#### QUOTED PASSAGE
Idabel is a city in and county seat of McCurtain County, Oklahoma, United States. The population was 7,010 at the 2010 census. It is located in the southeast corner of Oklahoma, a tourist area known as Choctaw Country.

History

Idabel was established in 1902 by the Arkansas and Choctaw Railway (later part of the St. Louis and San Francisco Railway, the line now being operated by the Kiamichi Railroad). The city was first named Purnell, after Isaac Purnell, a railroad official. When postal officials rejected that designation, the name was changed to Mitchell, honoring another railroad company officer. Postal officials also rejected because another post office of that name existed elsewhere in the territory. They named the post office Bokhoma (a Choctaw word meaning Red River), which opened December 15, 1902. Railroad officials then chose the name Idabel, a compound of the names of Isaac Purnell's two daughters, Ida and Bell. The post office was then renamed Idabel.

At the time of its founding, Idabel was located in Bok Tuklo County, a part of the Apukshunubbee District of the Choctaw Nation.

#### WORK TO BE COMPLETED
Answer these from the Idabel passage above:
(a) What population did Idabel have at the 2010 census?
(b) What does the Choctaw word Bokhoma mean?
(c) In which county was Idabel located when it was founded?

#### SOURCE DATA

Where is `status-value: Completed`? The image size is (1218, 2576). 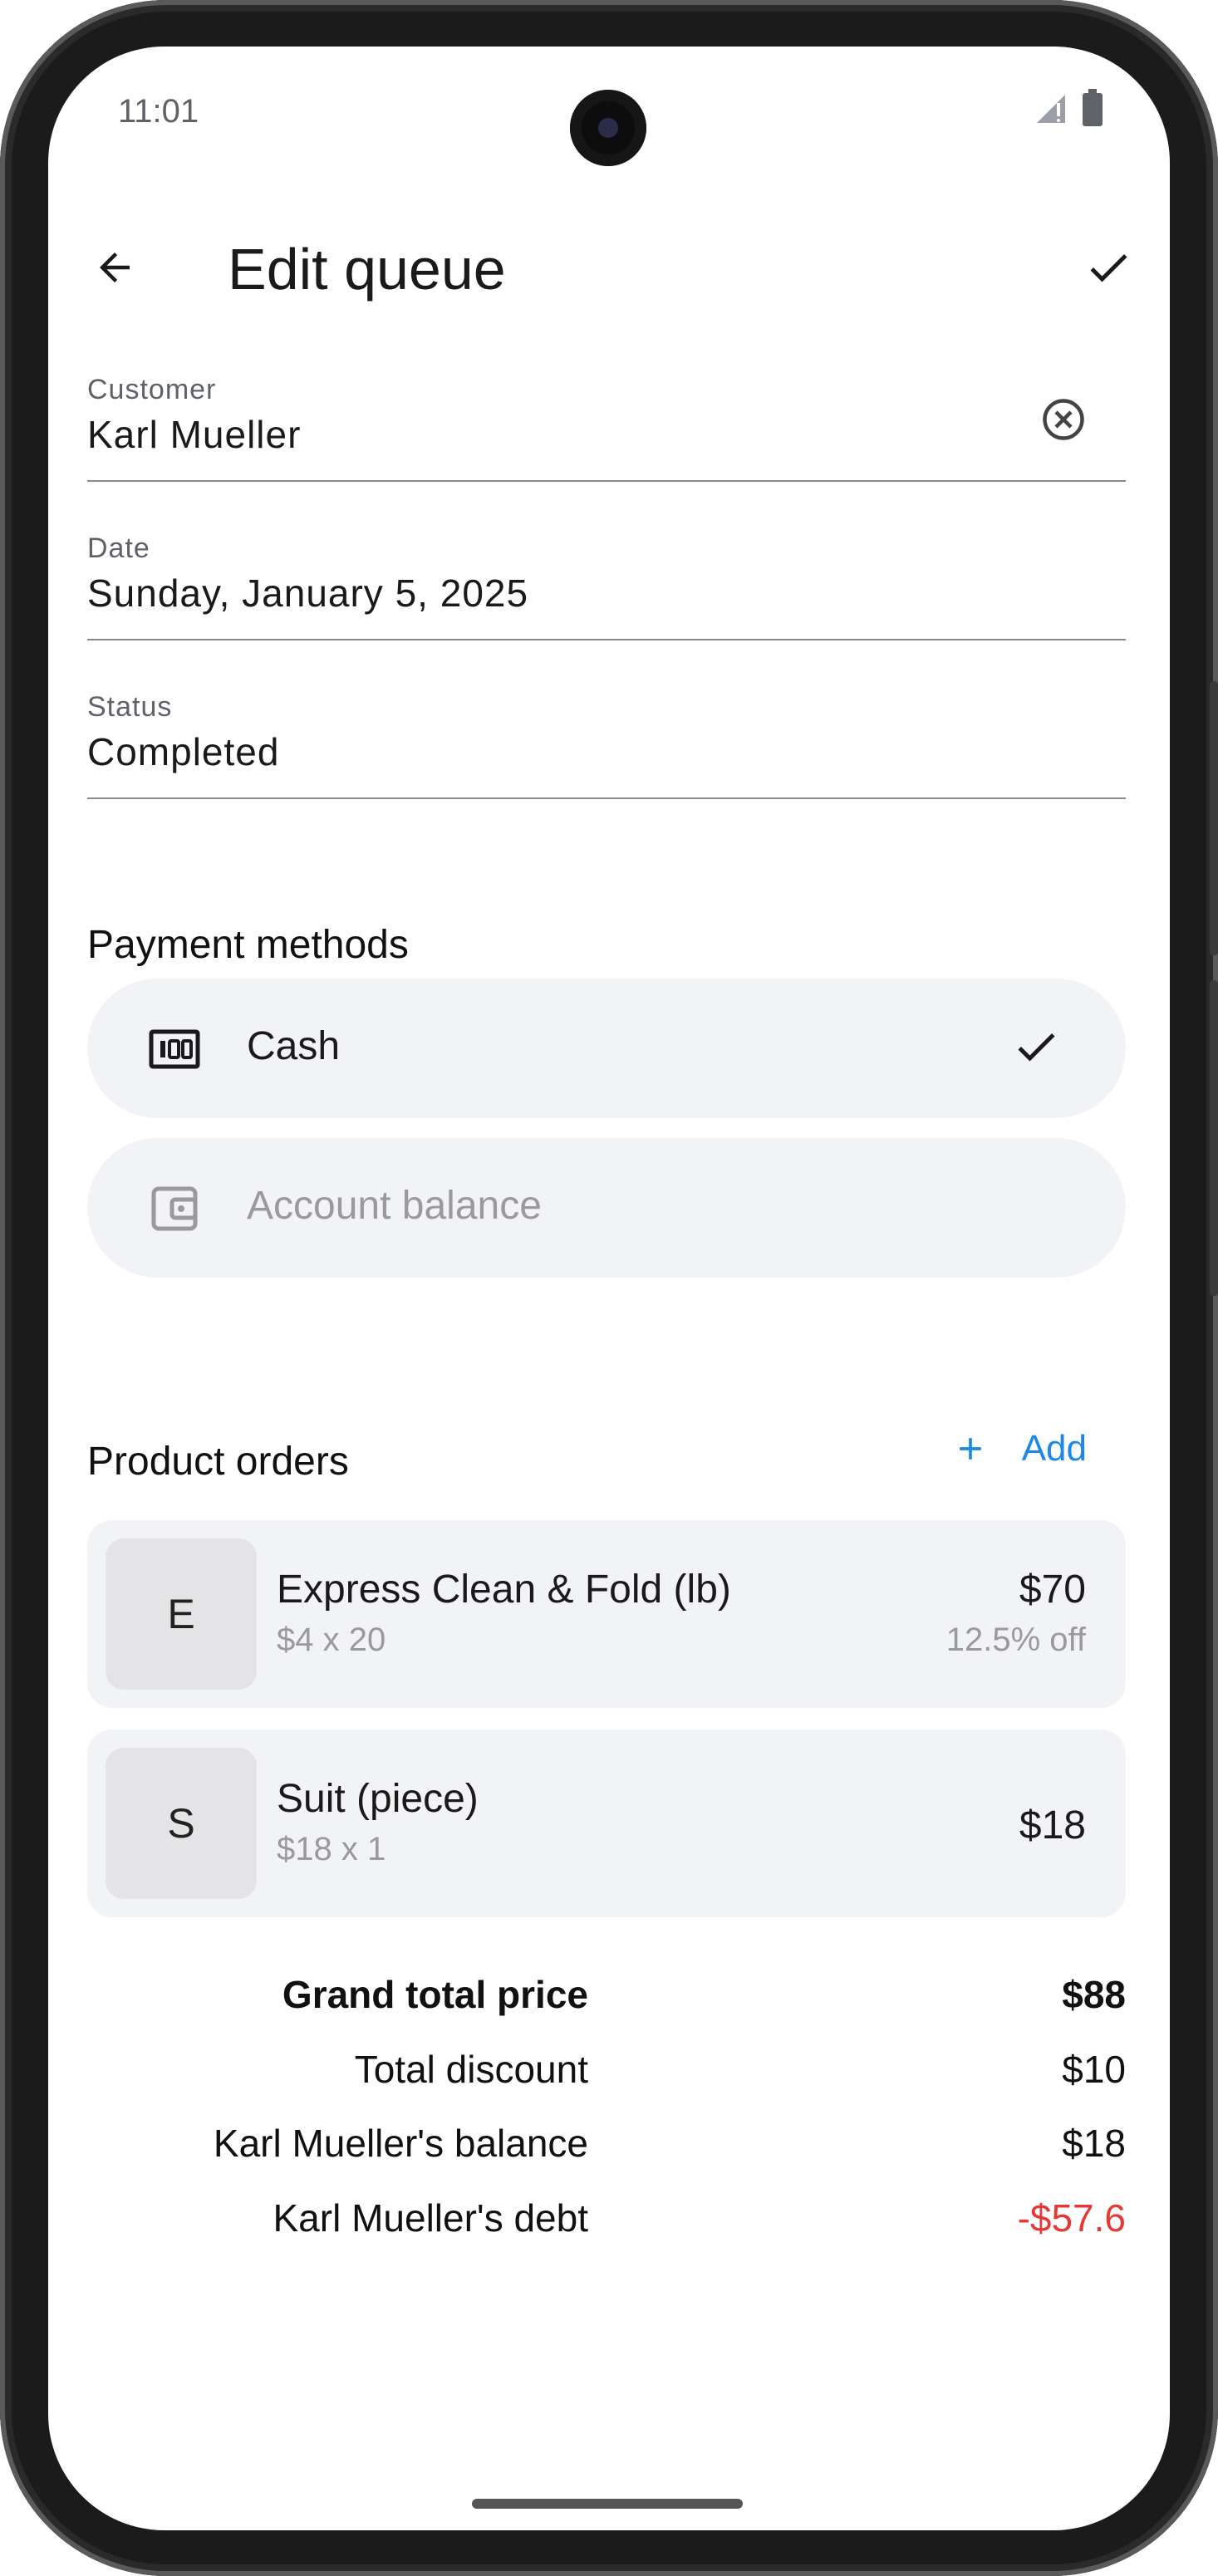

#### SOLVED EXERCISE
(a) 7,010
(b) Red River
(c) Bok Tuklo County, part of the Apukshunubbee District of the Choctaw Nation